Stato d'emergenza nazionale in Italia per fronteggiare un possibile afflusso di profughi dall’area di guerra. Silvio Berlusconi ha firmato un decreto preparato dalla Protezione civile, dopo che il Consiglio dei ministri aveva deciso di accogliere - con il solo voto contrario della Lega - le direttive dell’Unione europea.
Ai profughi che eventualmente arriveranno dall’Iraq sarà accordato un permesso temporaneo di un anno, facendo un'eccezione alla legge sull’immigrazione, la Bossi-Fini. Lo stato d'emergenza serve proprio a questo. Ad allertare le strutture necessarie e le unità che devono vigilare sulle coste e ai confini dell’Italia.
Va anche precisato che i costi dell’accoglienza dei profughi saranno equamente divisi fra tutti i paesi europei interessati al loro arrivo. Ma certo l’Italia si trova in una posizione strategica, in Europa e nel Mediterraneo.

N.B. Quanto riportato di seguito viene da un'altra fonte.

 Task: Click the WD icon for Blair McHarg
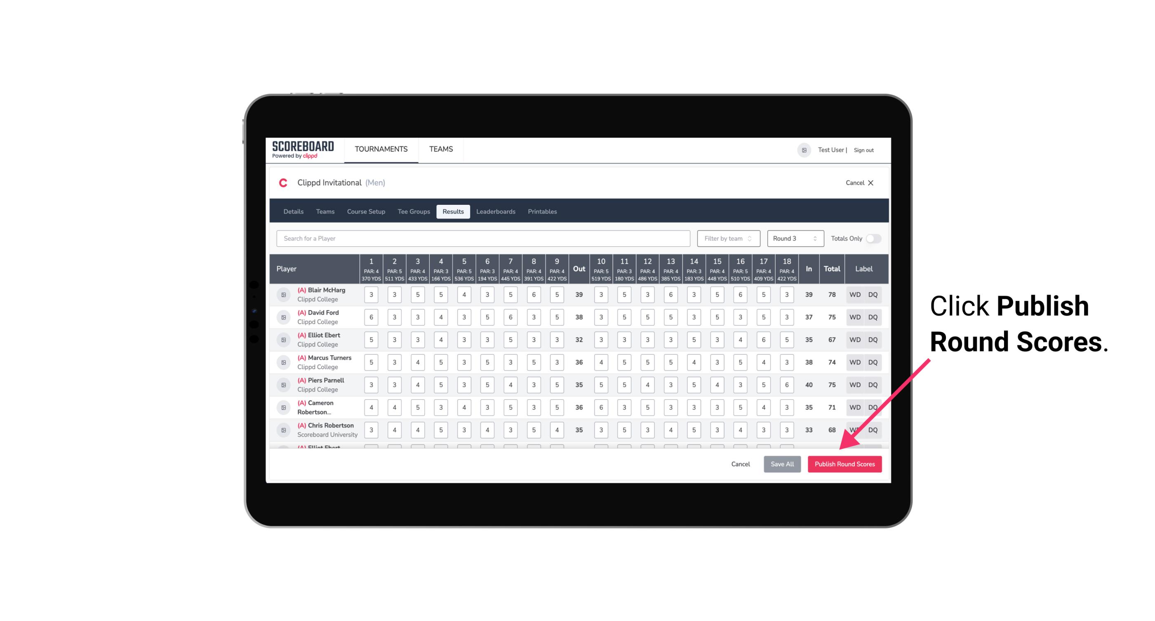click(x=854, y=295)
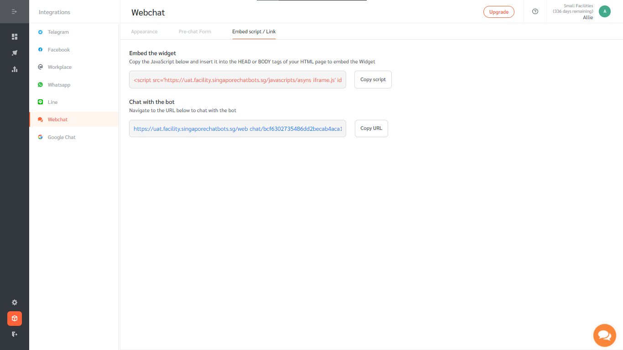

E molti iracheni di etnia curda sono arrivati in passato nel nostro paese. Uno stato d'emergenza fu già proclamato il 20 marzo scorso, anche allora in previsione di un eccezionale afflusso di profughi, si parlava di navi cariche di profughi nel canale di Suez. E lo stato d'emergenza restò in vigore fino alla fine dell’anno.